Bettgeflüster mit Rusalka – ein Traumspiel mit Filmzitaten. Eine Wiederaufnahme der Robert Carsen Inszenierung an der Bastille Oper

Der Undine Mythos – hier im konkreten Fall die Rusalka – ist offensichtlich eine Herausforderung für unsere Theatermacher. In Salzburg hatte vor ein paar Jahren Jossi Wieler eine spät-postmoderne Variante gewählt und damit für jeden im Publikum etwas parat: das Kindermärchen für Erwachsene im ersten Akt, die wohlfeile Gesellschaftskritik  im zweiten, das  Luxusbordell im  dritten Akt und das Zitat aus einem Gangsterfilm im Finale. Stefan Herheim erzählt in Brüssel und Graz den Undine Mythos in einem grandiosen Karnevalsspektakel als Wassermanns Nightmare und macht Rusalka zu einer Art Irma La Douce, zur kleinen Hure, die inmitten einer grotesken Welt von der großen Liebe träumt. Und wo sind wir in Zürich? Da sind wir bei den Reichen und Schönen von der Zürcher Goldküste, die sich in ihre Villa mit Blick auf die Stadt zur Unterhaltung – ein extravaganter Einfall des jungen Hausherrn – ein stummes Blumenmädchen eingeladen haben. Leider erweist sich das kleine Blumenmädchen als eine femme fatale, die den schönen jungen Mann um Verstand und Leben bringt, obwohl sie das doch eigentlich gar nicht so will. Und in München da hat Theatermacher Kusej mit seiner Rusalka sogar einen kleinen Skandal provoziert, als er Rusalka als Kinderschänder- und Spaßgesellschafts-Groteske aus einem verkommenen Österreich inszenierte.
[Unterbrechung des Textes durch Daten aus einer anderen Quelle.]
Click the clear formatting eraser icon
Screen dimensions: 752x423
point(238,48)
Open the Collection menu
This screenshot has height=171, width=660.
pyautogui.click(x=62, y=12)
Nichts von alle dem findet sich bei Robert Carsen. Spielort für seine Rusalka ist die Welt des Films, genauer: die Hollywood Komödie, das Filmmärchen vom unbedarften, liebeshungrigen Mädchen, das sich nach Irrungen und Wirrungen den angeschwärmten Filmstar erobert – oder vielleicht auch nicht. Der Schluss bleibt offen. Ist das Brautbett, in das Rusalka ihren Traumprinzen zieht, vielleicht doch das Totenbett, wie es Mythos und Libretto wollen? Erträumt sich Rusalka, die zu Beginn im Schwimmbad des Luxushotels vom Prinzen schwärmt, dies alles nur? Hat der Wassermann, in Kostüm und Maske ein Wiedergänger des Komponisten Dvorak,  seiner Tochter mit den Klängen seiner Musik den Traum von der großen Liebe nebst obligatorischer Enttäuschung gleichsam herbeigezaubert? Träumt sie, wenn sie sich im zweiten Bild in der Luxussuite des Stars (in Kostüm und Maske ein Cary Grant – Verschnitt) wieder findet, all dies nur: ihre Hingezogenheit zum Star, ihre ängstliche Flucht aus seinen Armen und aus seinem Bett, ihre Eifersucht, ihre Verlassenheit? Ist die scheinbare Rückkehr zum Vater, (im Libretto zum Wassermann) und zur Mutter (im Libretto die Hexe) vielleicht ein Traum im Traum, die Sehnsucht nach einer Flucht in die kindliche Märchenwelt oder vielleicht die ‚unbewusste‘ Sehnsucht nach einer Rückkehr in den Uterus? Inszeniert Carsen  vielleicht – frei nach Freud – die Angst der Braut und des Bräutigams vor der Hochzeitnacht? Überlagern sich vielleicht Traum- und Freud- und Filmdiskurs? Fragen über Fragen.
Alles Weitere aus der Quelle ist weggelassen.